The term "fiscal cliff," first used by Federal Reserve Chairman Ben Bernanke last February, refers to the simultaneous expiration of tax cuts and imposition of spending cuts on January 1, 2013.
The American media has seized on the term "fiscal cliff" and promoted it, in part, to suggest that measures which would otherwise be enormously popular -- ending the Bush tax cuts for the wealthy or cutting military spending -- are threatening, even dangerous.
The main purpose of the media propaganda about the impending "cliff" is to create a sense of financial emergency and override popular opposition to measures the Obama administration and congressional Democrats and Republicans will put forward to avert it, including sweeping cuts in Medicare, Medicaid and Social Security.
This is bolstered by the reaction in the financial markets, where a sharp sell-off could well serve as a political club to ensure that the policies demanded by Wall Street are adopted in Washington.

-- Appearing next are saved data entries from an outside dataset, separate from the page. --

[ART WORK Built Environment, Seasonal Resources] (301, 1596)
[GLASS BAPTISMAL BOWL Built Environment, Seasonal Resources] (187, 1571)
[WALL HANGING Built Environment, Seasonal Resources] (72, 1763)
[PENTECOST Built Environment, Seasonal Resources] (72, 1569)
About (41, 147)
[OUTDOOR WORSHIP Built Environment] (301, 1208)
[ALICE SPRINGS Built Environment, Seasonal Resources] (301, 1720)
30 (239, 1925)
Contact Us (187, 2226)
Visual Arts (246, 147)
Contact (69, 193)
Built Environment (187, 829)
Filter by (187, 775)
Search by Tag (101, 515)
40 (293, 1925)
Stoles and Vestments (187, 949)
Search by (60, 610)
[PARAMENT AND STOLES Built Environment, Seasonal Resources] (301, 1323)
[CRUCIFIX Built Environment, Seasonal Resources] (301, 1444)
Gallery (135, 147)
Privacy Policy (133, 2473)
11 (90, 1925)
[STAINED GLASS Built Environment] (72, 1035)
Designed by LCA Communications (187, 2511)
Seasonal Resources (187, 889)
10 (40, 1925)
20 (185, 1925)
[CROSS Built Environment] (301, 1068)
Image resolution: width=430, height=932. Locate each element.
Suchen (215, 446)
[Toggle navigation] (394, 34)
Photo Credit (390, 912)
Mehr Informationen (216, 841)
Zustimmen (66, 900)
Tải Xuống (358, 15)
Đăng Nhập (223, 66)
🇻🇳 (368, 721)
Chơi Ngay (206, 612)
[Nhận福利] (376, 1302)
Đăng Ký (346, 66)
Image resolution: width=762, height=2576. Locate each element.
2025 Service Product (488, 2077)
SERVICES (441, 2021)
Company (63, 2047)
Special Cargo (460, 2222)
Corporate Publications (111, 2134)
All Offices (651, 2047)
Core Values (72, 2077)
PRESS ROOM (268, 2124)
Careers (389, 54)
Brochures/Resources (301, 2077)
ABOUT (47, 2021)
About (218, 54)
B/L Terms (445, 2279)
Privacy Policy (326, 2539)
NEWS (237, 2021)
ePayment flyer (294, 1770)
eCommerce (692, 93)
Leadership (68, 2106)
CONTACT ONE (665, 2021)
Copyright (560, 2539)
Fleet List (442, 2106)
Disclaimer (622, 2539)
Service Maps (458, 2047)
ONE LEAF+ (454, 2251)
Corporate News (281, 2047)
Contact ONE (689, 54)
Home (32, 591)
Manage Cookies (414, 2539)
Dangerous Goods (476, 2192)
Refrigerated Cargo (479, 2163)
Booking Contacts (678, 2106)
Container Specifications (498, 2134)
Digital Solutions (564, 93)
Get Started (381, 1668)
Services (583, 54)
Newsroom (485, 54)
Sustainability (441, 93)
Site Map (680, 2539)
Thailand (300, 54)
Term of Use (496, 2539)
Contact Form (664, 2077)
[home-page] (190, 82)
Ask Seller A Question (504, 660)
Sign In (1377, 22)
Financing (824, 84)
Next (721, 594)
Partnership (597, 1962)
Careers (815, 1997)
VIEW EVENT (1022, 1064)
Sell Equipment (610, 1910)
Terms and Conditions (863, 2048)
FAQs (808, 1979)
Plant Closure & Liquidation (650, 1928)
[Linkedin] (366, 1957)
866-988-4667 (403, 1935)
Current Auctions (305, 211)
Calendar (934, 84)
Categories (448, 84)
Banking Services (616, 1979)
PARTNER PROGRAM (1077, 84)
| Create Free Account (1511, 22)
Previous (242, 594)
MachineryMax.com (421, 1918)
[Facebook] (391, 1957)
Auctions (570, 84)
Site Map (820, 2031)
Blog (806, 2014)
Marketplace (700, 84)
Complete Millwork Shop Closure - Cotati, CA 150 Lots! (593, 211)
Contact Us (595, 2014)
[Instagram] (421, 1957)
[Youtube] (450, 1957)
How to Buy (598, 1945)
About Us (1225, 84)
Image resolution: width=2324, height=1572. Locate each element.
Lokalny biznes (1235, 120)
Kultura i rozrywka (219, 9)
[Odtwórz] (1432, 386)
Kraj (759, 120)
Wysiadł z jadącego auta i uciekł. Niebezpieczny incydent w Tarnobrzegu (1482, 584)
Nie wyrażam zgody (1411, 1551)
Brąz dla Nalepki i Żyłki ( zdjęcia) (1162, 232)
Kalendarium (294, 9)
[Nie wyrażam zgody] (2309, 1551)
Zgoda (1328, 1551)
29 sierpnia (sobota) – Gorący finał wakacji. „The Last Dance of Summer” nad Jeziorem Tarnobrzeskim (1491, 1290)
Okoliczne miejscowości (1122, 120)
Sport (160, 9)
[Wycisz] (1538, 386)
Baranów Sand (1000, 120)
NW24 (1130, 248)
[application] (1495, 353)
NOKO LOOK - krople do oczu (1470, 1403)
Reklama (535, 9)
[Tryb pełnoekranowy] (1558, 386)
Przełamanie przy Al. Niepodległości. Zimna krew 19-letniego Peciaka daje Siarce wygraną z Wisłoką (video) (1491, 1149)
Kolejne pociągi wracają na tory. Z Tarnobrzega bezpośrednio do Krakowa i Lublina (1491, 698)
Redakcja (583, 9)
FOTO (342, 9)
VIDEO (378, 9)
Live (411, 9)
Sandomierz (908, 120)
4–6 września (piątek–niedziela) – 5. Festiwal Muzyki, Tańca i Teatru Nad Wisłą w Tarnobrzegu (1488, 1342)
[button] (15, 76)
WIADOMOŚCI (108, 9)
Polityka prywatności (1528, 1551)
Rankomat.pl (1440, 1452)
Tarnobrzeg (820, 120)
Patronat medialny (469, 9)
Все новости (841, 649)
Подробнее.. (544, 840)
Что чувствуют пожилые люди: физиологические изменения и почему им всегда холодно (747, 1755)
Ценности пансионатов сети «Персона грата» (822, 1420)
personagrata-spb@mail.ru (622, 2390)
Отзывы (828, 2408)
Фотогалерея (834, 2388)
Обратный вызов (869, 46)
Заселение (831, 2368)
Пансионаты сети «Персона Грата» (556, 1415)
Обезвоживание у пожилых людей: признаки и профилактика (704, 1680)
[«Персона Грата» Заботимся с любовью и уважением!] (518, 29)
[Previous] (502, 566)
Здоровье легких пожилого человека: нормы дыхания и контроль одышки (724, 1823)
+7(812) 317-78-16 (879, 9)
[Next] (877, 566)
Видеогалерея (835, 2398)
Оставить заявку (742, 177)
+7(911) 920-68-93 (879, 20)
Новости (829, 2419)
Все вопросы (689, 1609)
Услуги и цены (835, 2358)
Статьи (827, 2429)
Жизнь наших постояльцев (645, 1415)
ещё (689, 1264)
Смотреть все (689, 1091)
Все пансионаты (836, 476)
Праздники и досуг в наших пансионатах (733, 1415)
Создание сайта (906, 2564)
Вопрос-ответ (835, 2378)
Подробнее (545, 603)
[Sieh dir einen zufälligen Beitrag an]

Far from an emergency that requires dramatic action to slash the federal deficit, the various components of the "fiscal cliff" are all consequences of legislation passed at various times during the Obama administration and can be averted by the passage of further legislation by Congress, regardless of whether that legislation adds to or subtracts from the deficit.
Deficit reduction is not a requirement of any previous legislation, but a political mandate from the financial aristocracy, which is demanding that its two political parties take joint action to make working people pay for a fiscal crisis that is the product of the 2008 Wall Street crash and the trillions expended to bail out the banks and corporations.